Children who are overweight are at a high risk to develop type 2 diabetes. This form of diabetes used to be seen mostly in adults. But an epidemic of childhood obesity in the United States has led to a surge in the condition among children.
Data from the National Health and Nutrition Examination Survey show that from 1971 to 1974, obesity occurred in:
- 5 percent of 2- to 5-year-olds
- 4 percent of 6- to 11-year-olds
- 6.1 percent of 12- to 19-year-olds
By 2004 the rate of obesity in children had jumped to:
- 13.9 percent for ages 2 to 5
- 18.8 percent for ages 6 to 11
- 17.4 percent for ages 12 to 19
This is a significant problem, because kids who get type 2 diabetes face a lifetime of high risk for diabetes complications. Kidney failure, heart disease and high blood pressure are just a few.
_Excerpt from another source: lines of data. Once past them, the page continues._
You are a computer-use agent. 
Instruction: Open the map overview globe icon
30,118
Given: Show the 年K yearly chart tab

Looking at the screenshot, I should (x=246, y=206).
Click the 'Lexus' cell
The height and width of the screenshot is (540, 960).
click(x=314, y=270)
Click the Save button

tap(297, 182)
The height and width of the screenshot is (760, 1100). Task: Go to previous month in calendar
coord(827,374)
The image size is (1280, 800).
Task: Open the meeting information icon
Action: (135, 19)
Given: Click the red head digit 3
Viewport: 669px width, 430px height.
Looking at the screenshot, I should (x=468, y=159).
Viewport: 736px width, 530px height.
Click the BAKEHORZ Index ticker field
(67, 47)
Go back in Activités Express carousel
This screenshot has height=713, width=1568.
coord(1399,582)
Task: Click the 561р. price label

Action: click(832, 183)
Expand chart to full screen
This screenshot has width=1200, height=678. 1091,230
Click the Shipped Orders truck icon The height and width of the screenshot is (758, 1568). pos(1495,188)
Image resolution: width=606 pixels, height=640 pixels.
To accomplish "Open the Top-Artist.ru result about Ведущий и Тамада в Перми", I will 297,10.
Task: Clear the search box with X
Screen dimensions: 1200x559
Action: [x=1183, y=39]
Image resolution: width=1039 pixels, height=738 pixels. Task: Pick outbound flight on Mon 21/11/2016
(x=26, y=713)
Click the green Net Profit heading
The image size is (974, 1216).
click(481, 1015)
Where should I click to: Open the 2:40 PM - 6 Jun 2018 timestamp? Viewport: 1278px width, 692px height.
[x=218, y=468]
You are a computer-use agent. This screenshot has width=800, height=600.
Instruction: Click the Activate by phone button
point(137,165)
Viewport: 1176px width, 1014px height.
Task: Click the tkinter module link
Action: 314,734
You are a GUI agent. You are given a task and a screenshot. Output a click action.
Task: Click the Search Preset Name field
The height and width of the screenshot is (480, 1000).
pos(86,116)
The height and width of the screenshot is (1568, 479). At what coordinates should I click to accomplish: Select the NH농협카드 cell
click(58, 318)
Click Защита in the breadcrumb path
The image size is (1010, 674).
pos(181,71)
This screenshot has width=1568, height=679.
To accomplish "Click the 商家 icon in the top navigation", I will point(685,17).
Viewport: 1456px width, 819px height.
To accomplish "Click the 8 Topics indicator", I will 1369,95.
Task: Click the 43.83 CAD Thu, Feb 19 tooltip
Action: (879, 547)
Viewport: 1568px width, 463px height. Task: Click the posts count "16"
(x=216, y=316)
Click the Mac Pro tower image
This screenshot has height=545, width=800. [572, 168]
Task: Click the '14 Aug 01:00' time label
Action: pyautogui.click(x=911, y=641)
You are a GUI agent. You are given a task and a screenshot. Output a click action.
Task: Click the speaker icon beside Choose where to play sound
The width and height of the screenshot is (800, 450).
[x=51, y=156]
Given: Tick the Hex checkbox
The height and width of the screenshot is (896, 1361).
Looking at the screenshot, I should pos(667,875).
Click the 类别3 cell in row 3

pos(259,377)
Sedentary lifestyle blamed
Type 1 diabetes had been the most common form of diabetes in children through the late 1980s. It occurs because the pancreas produces little or no insulin. Type 2 diabetes occurs when the body makes too little insulin or becomes resistant to it.
The spike in children who have type 2 diabetes due to childhood obesity may result from:
- A drop in physical activity among children. Kids are walking to school less, doing fewer household chores and have less in-school physical education.
- An increase in “screen” time (time spent watching TV, playing video games and socializing on the computer). More than one in four kids between the ages of 8 and 16 watch at least four hours of TV daily. Children who watch that much TV have a much higher body-mass index (BMI) – a measure of obesity – than those who watch less than two hours per day.
- Poor eating habits or parents having less time to prepare proper meals.
Low-income families face even tougher challenges. Many don’t have safe places for kids to play outside or steady access to healthy food. Studies show that kids and teens from lower-income families are more likely to eat higher fat foods and fewer fruits and vegetables.
Helping to watch your child’s weight
The food choices a parent makes can influence a child’s food preferences for life. Removing foods high in fat and low in nutrition from the home can go a long way. Other hints:
- Limit screen time. Spending less time in front of the TV or computer and being more active can help prevent obesity. Having a TV in the bedroom may be a strong predictor of being overweight, even for preschool kids.
- Get them moving. Set a good example – take a walk or a bike ride together. Cutting back on forms of idle entertainment – like computer games or too much time on the Internet – has also proven effective.
- Eat together. Fewer family meals often mean eating fewer fruits and vegetables and more fried foods and soda.
- Know you cannot control everything. Give children the chance to make healthy food choices. Avoid:
- Constantly bringing up weight
- Pushing kids to eat everything on their plates
- Using food as a reward or punishment
Do be a good role model for your child. Let your kids see you making healthy food and activity choices.